Laars’ MagnaTherm FT commercial condensing firetube boiler, which goes to 3.5 million BTUs, has a control system that can communicate with either Modbus or BACnet. The newly released NeoTherm XTR, on debut at the booth, uses the same touchscreen control system and has a quick setup menu.

“If you have a building that has multiple boilers in it, you can actually store all your control parameters on a USB drive, and then just go plug the USB drive in each unit and initialize all one after another. Really, it's a big time saver,” Warren said. “These can both tie in and allow a building management system to control the firing rate, control the water temperatures, control the pump on these units. It gives you a lot of different parameters that you can influence to maximize your efficiency. … And so depending on the amount of heat that you would need, either one of these would be a great way to supplement a green energy system.”



For hot-water and steam boiler manufacturer Cleaver-Brooks, the HVAC industry’s sustainability buzz is just another day at the office.

“Electric boilers, alternative fuels, hydrogen — we've done that for decades,” said Sean Lobdell. “We have boilers that have been running on hydrogen for 20, 25 years, and now it’s like this ‘new’ thing and people are putting it on their brochures. So for us, it's just doing what we do, but trying to market it a little bit differently. We’re definitely seen the growth of our electric boilers as well.”

One trend Cleaver-Brooks has noted lately is switchfire dual-fuel condensing technology being used on larger systems.

“Critical care facilities and government buildings, where you don't need both fuel oil and natural gas supply for their heating boilers, traditionally would use a noncondensing equipment [that is] less efficient. As systems have evolved, people have gotten more comfortable using kind of cooler water to capture the efficiencies of condensing,” Lobdell said.

Another trend he’s witnessed is a resurgence of interest in steam, which he attributes to food production changes that took place through COVID as well as increased demand from health care and pharmaceutical markets.

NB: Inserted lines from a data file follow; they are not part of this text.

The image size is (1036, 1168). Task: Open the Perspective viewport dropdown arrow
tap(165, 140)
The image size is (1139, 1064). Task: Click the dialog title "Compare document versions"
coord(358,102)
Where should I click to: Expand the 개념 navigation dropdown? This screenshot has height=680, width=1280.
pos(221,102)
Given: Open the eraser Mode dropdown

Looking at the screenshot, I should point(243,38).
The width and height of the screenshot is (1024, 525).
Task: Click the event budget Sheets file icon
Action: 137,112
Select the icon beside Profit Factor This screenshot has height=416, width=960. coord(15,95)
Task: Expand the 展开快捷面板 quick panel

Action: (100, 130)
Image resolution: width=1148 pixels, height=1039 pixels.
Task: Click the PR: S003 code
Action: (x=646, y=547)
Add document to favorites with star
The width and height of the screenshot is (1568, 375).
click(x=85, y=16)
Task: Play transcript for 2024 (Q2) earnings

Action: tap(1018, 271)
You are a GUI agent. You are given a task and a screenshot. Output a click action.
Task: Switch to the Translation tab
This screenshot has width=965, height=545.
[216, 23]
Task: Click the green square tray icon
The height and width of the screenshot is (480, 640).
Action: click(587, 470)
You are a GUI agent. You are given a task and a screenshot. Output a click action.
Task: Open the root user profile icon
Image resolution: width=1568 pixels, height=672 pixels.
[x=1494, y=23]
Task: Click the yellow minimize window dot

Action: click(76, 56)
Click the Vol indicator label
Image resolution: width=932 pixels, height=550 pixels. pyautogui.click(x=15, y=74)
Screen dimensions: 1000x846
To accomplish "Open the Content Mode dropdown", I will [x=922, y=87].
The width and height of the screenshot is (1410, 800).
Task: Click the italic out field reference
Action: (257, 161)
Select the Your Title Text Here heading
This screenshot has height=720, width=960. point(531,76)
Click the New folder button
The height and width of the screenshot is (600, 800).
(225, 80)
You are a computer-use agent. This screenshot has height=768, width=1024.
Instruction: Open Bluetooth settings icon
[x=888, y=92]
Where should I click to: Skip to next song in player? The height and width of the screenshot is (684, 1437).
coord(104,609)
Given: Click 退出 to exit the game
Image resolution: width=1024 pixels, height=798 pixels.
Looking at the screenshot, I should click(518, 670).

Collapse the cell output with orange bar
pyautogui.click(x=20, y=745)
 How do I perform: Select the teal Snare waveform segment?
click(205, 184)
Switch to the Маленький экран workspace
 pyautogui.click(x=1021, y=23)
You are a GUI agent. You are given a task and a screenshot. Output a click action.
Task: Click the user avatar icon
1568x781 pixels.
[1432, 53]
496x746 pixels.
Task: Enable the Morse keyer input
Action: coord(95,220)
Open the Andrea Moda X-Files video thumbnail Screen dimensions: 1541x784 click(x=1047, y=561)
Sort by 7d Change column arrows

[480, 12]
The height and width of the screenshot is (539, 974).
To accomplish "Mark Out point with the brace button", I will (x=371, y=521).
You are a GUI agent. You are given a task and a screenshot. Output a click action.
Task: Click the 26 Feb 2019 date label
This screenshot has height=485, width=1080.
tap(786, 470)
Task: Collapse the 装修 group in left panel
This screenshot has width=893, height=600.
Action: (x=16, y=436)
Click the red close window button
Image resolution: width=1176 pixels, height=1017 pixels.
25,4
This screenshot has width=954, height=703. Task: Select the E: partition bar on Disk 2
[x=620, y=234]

In response, Cleaver-Brooks released the CBEX3W, a new all-steam boiler with low emissions and high efficiency.

At the same time as interest in steam picks up, a lot of firms have lost their knowledge on the steam side of the world, Lobdell said, as people have kind of morphed over to hydroponics and heat pumps and other technologies for the heating side. (As far as new builds, steam for comfort heat has been gone for a while, he noted, although there are still some people replacing existing steam boilers with new ones.) With the buildup of interest, Cleaver-Brooks is offering a lot of training and education to make sure HVAC contractors have the information they need to properly install steam systems. Webinars on steam have been their highest-graded, which Lobdell said reflects that people are actively seeking out that knowledge now.